Je ne regrette rien de mes choix : j’ai refusé la vaccination et je n’ai pas souhaité la réintégration telle qu’elle se présentait. Depuis ma radiation des cadres de la FPH (Fonction Publique Hospitalière), je me sens libre et totalement en accord avec mes valeurs et mon éthique professionnelle.

Aujourd’hui, j’ai fait le choix de travailler à mi-temps en libéral en tant que psychologue. J’ai choisi de débuter le 15 septembre prochain… Histoire que cette date symbolise une re’naissance.

Je continue également de travailler auprès de personnes âgées en tant qu’aide à domicile en CESU (Chèque Emploi Service). J’ai commencé cette activité en novembre dernier pour pouvoir subvenir aux besoins de ma famille et c’est une activité que j’apprécie.

Les propositions pour travailler en institution ne manquent pas, mais tant que la loi d’obligation vaccinale n’est pas abrogée je ne m’engage pas. Et puis… les traumatismes de la suspension et de la désintégration ne sont pas totalement guéris… et les préjudices subis n’ont pas été reconnus.

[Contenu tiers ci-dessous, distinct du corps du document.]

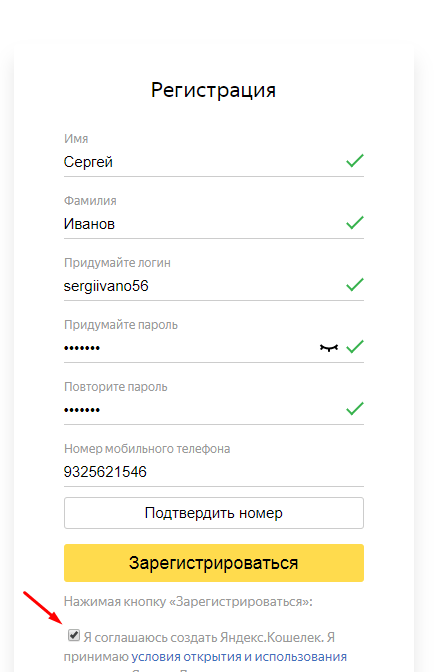Click the checkmark in Повторите пароль row
Viewport: 439px width, 672px height.
coord(355,409)
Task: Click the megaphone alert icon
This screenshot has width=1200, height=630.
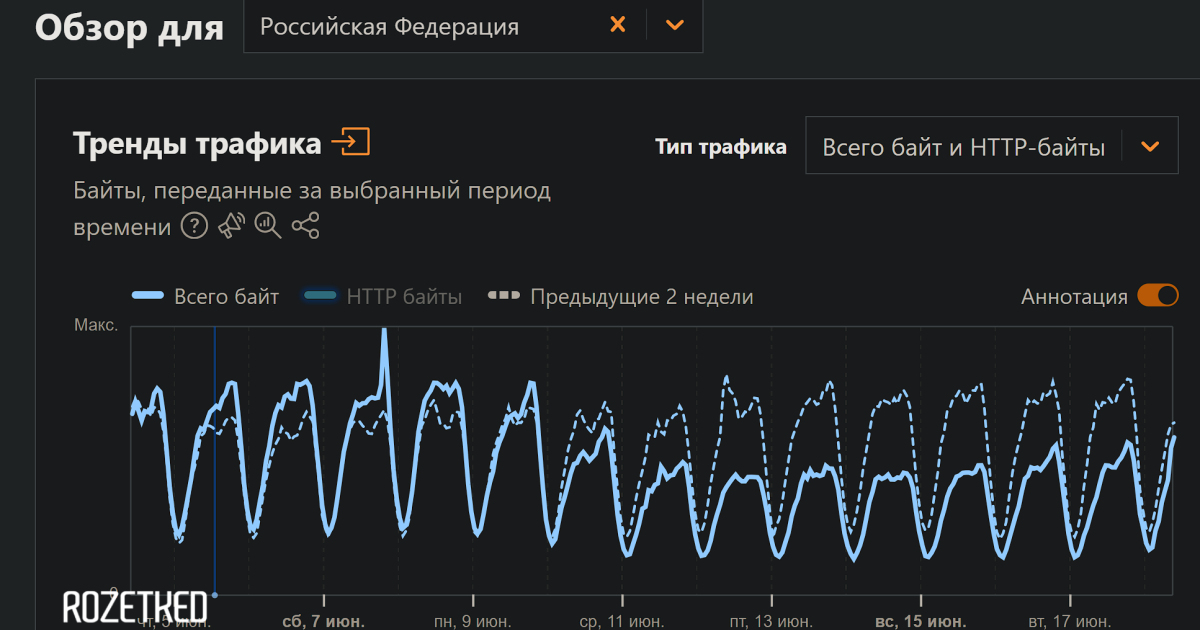Action: pos(232,226)
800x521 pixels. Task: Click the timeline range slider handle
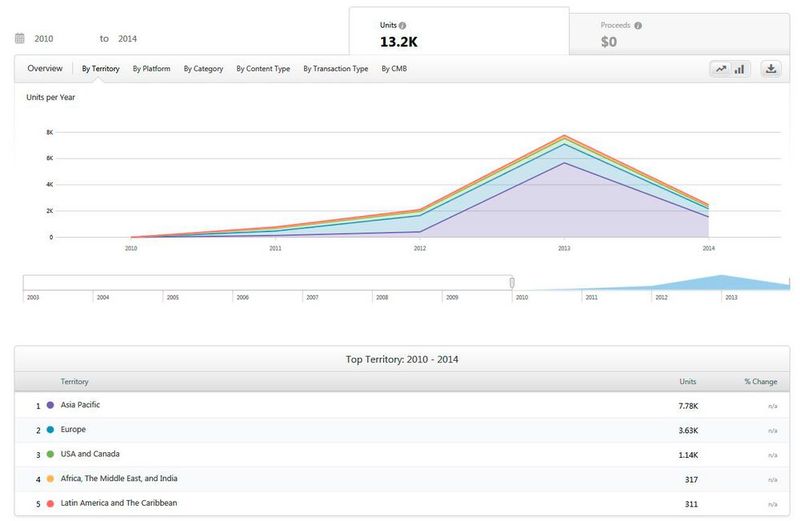click(x=512, y=283)
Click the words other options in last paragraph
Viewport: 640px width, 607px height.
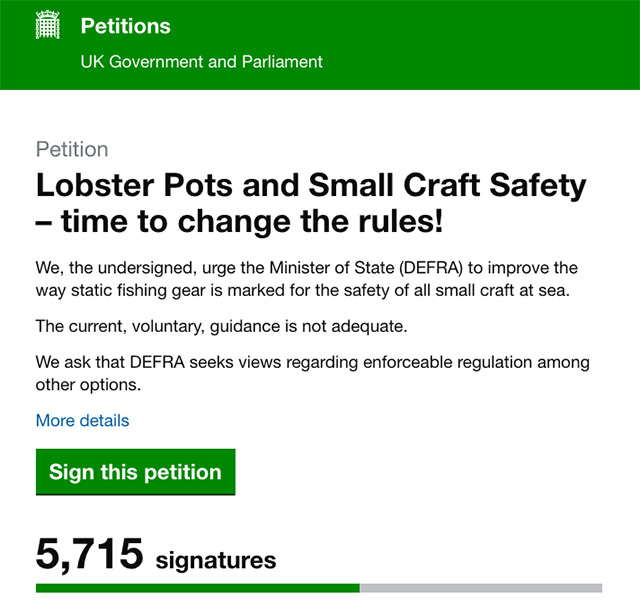click(95, 385)
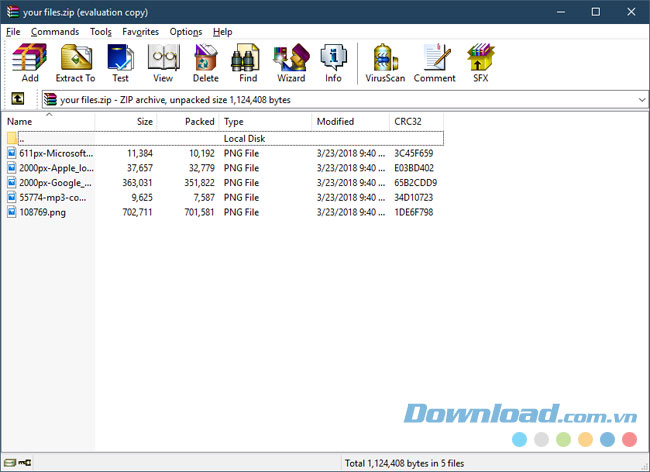650x472 pixels.
Task: Expand the archive path dropdown arrow
Action: point(640,99)
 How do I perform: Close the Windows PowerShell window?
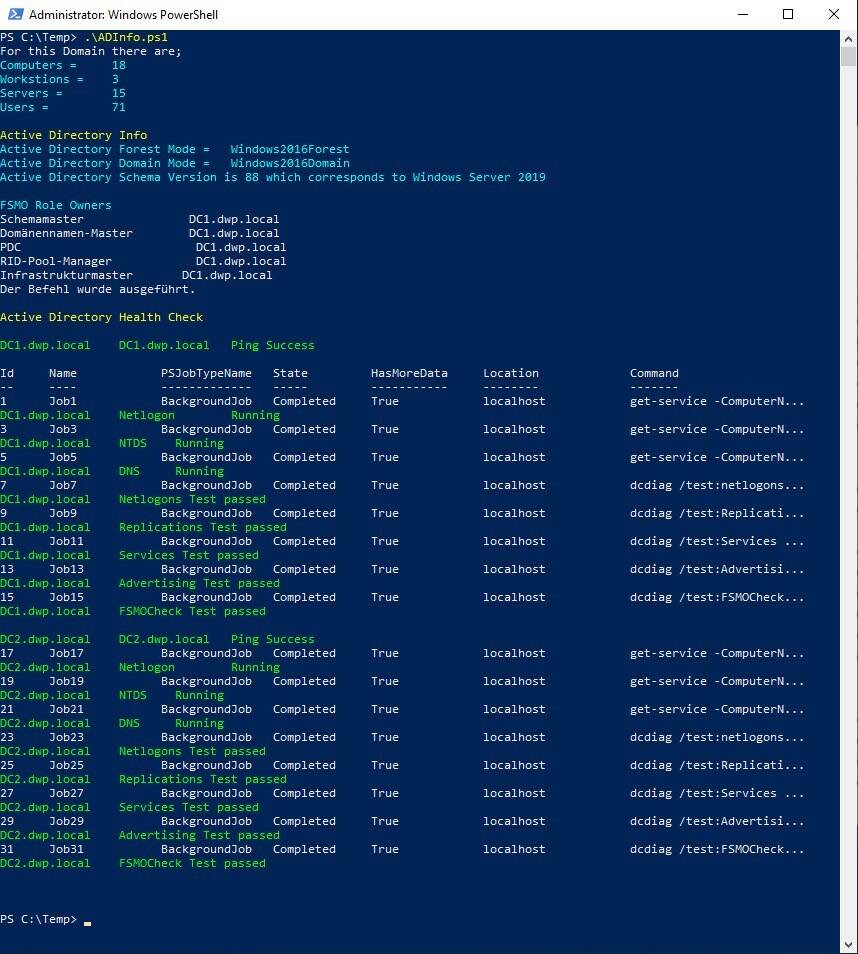click(834, 15)

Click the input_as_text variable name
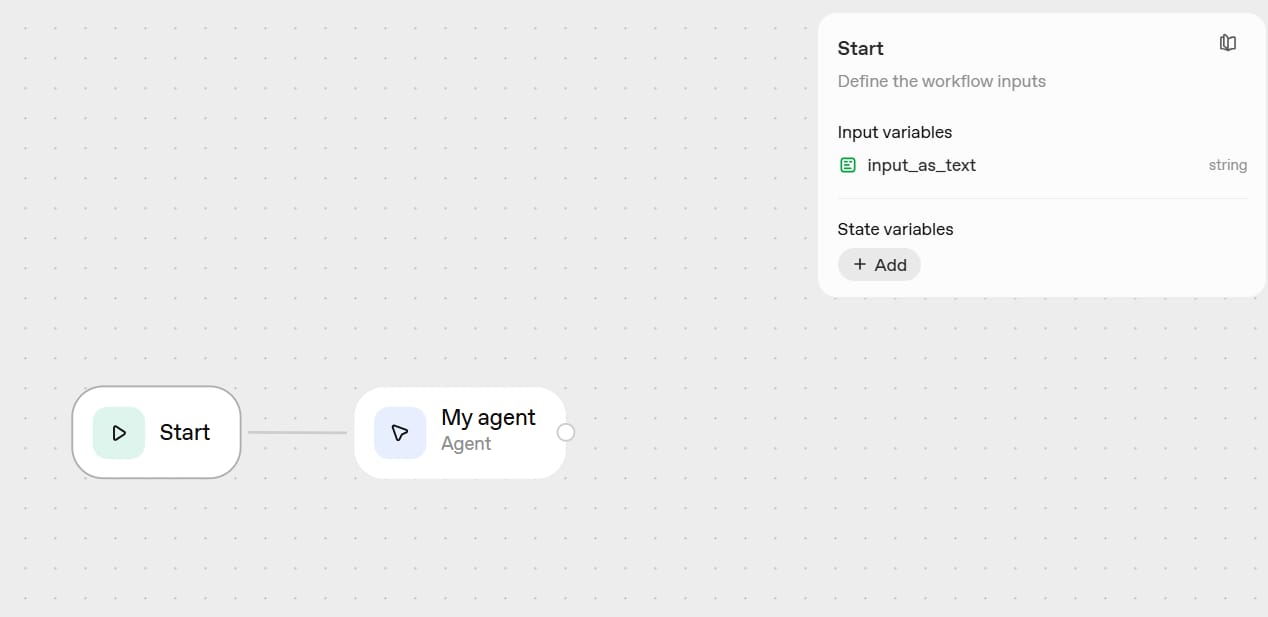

Je continue de jouer avec la troupe « Les Indispendues » notre pièce de théâtre « En marche ou crève » qui raconte le vécu des résidents d’EHPAD et des patients durant cette « pandémie », et notre résistance. Ce travail d’écriture et de mise en scène a été thérapeutique. Aujourd’hui, cette pièce de théâtre est devenue un devoir de mémoire…

Complément de témoignage recueilli le 11 septembre 2023

A démissionné de la fonction publique. Va s’installer comme psychologue à mi-temps en libéral et continue dans l’aide à domicile auprès des personnes âgées.